Word count: Approx. 2,500
Notes/Warnings: None.
Summary: Re-purposed from an older piece I wrote, for the prompt(s): Where does the character go when angered or upset? Who does the character confide in when needed? What behaviors and/or experiences upset the character?


I


“So . . . I left my wife.”

The bartender, a young guy with curling, too-long hair and a Bollywood starlet’s dramatic eyes, looks at Nick blankly then shrugs, looking back at the bottle he’s in the midst of opening.

“For my best friend.”

A disinterested grunt.

“Who I found out has been in love with my wife for eight years.”

An eyebrow quirks so quickly, Nick’s scarcely sure it even moved.

“They’re getting married in spring.”

“That’s, uh . . . tough luck, buddy.”

Nick hunches his shoulders and watches the dim, dive-y bar’s only other patron accept the opened Miller Lite sullenly. “Which is my way of asking what would you recommend for a man in my situation? A seven-and-seven? A Tom Collins?”

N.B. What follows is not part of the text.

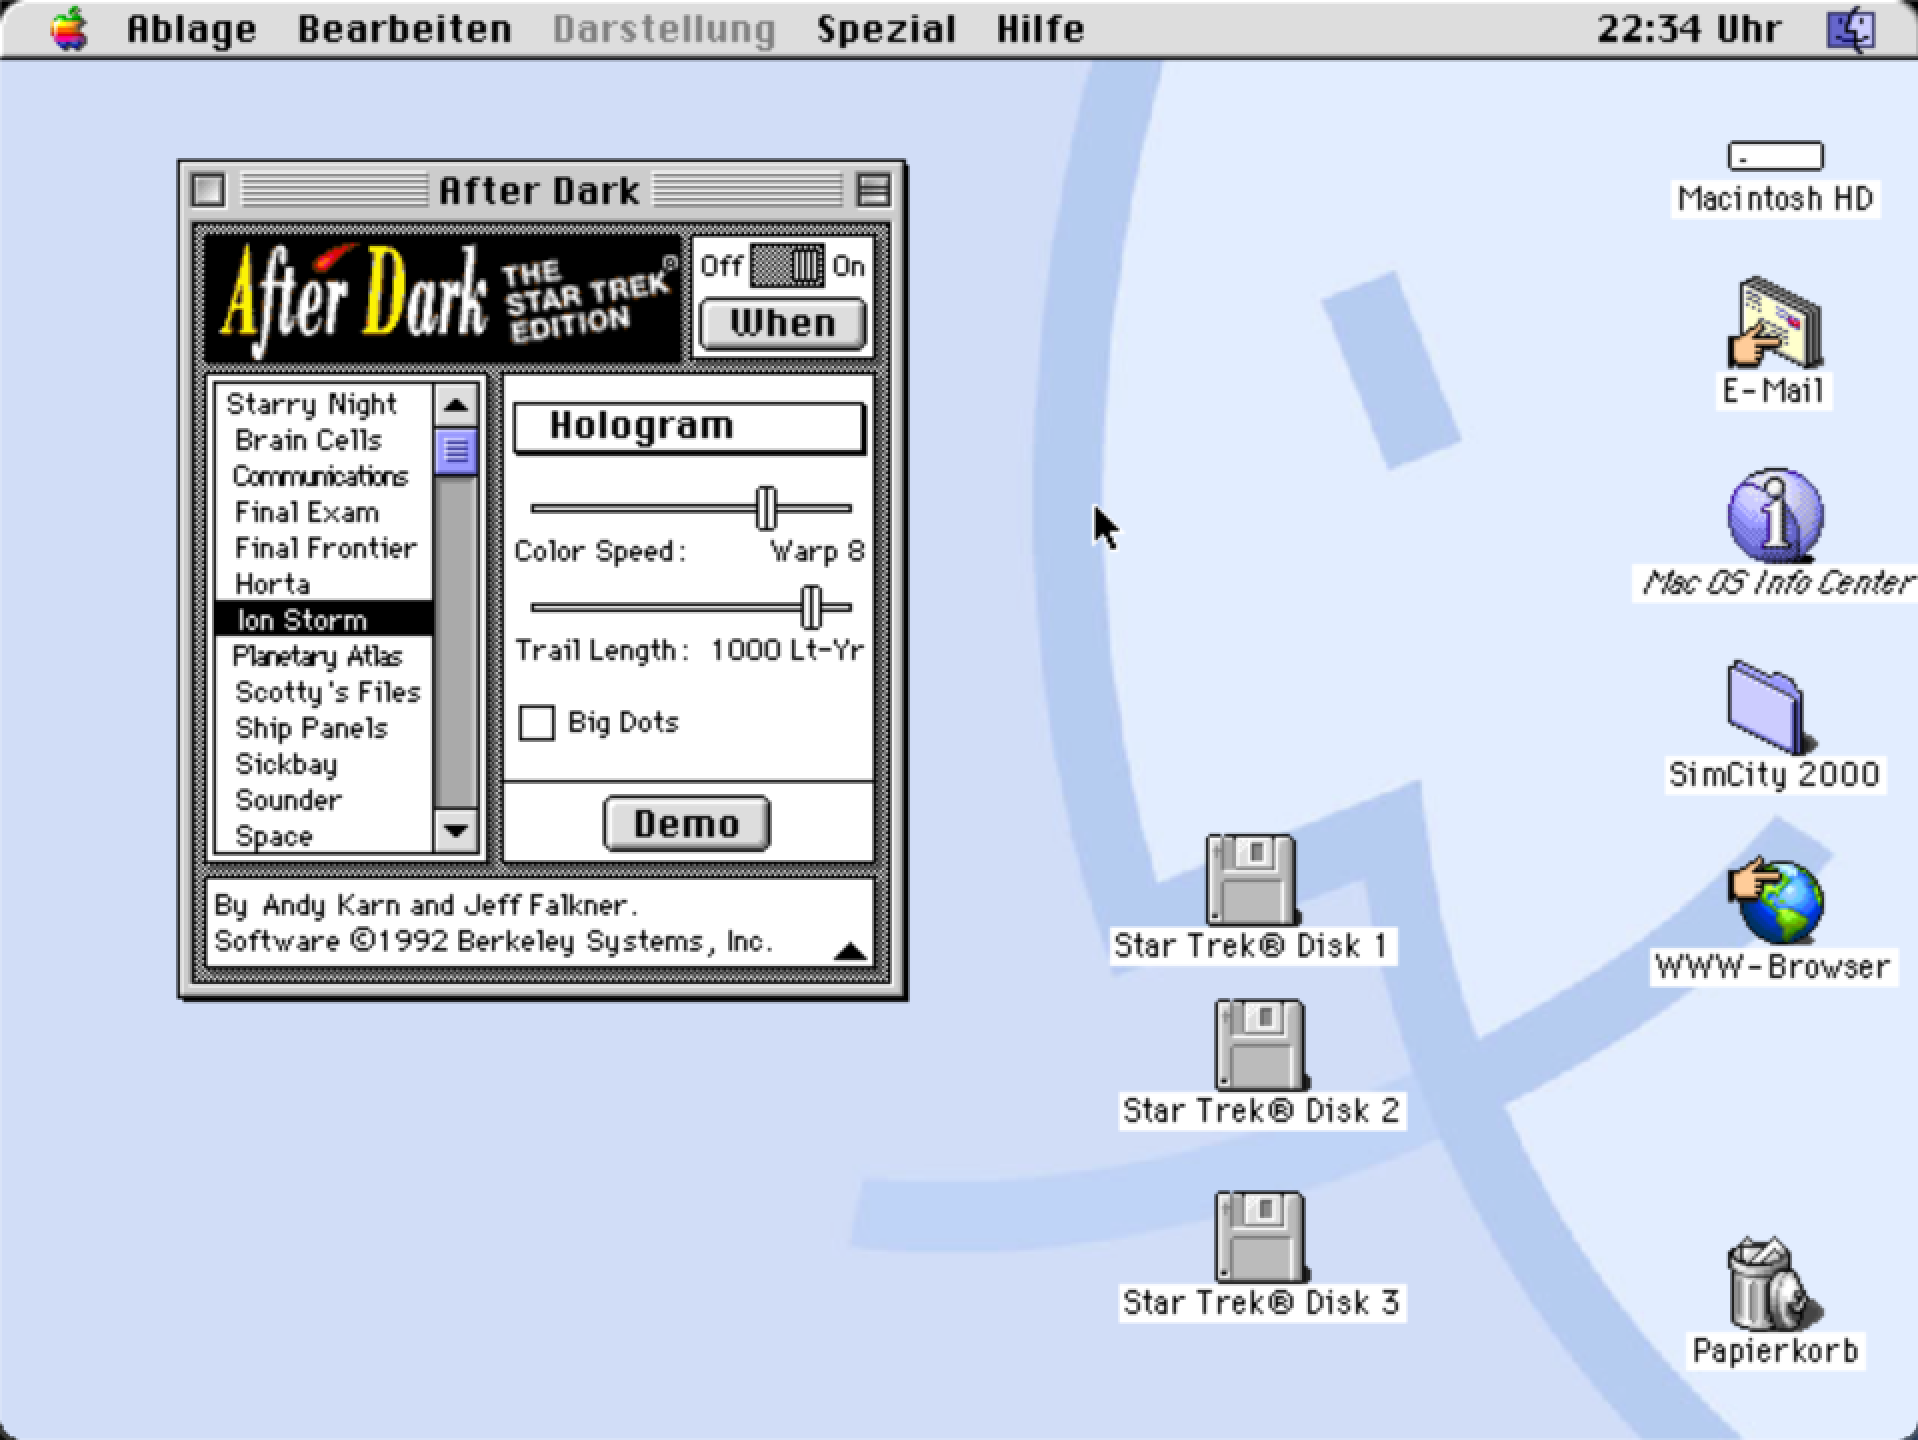Open the Macintosh HD drive icon

[x=1775, y=156]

Without missing a beat, the bartender cracks open another Miller Lite and slides it to Nick without meeting his eyes.

“An analyst,” he says curtly, hurrying off to the other end of the bar. He flips open a ratty, old looking issue of Time magazine and reads.

Ten minutes later, beer finished, Nick leaves the bottle on top of a ten dollar tip and slouches his way out of the bar, his shoes seeming to squish in the damp carpet. The bartender doesn’t look up or say good-bye.

Nick mentally bookmarks the bar and steps into the cool November morning.

II


“So . . . do you make mixed drinks, here?”

The bartender mutters something, but puts his magazine down—this time, it’s an ancient People—and turns to the wall of booze, leaning down toward the bottom shelf. Nick rolls his eyes.

The bartender moves and shakes, then finally turns back to Nick, slamming down a glass of something that’s more ice cubes than liquor.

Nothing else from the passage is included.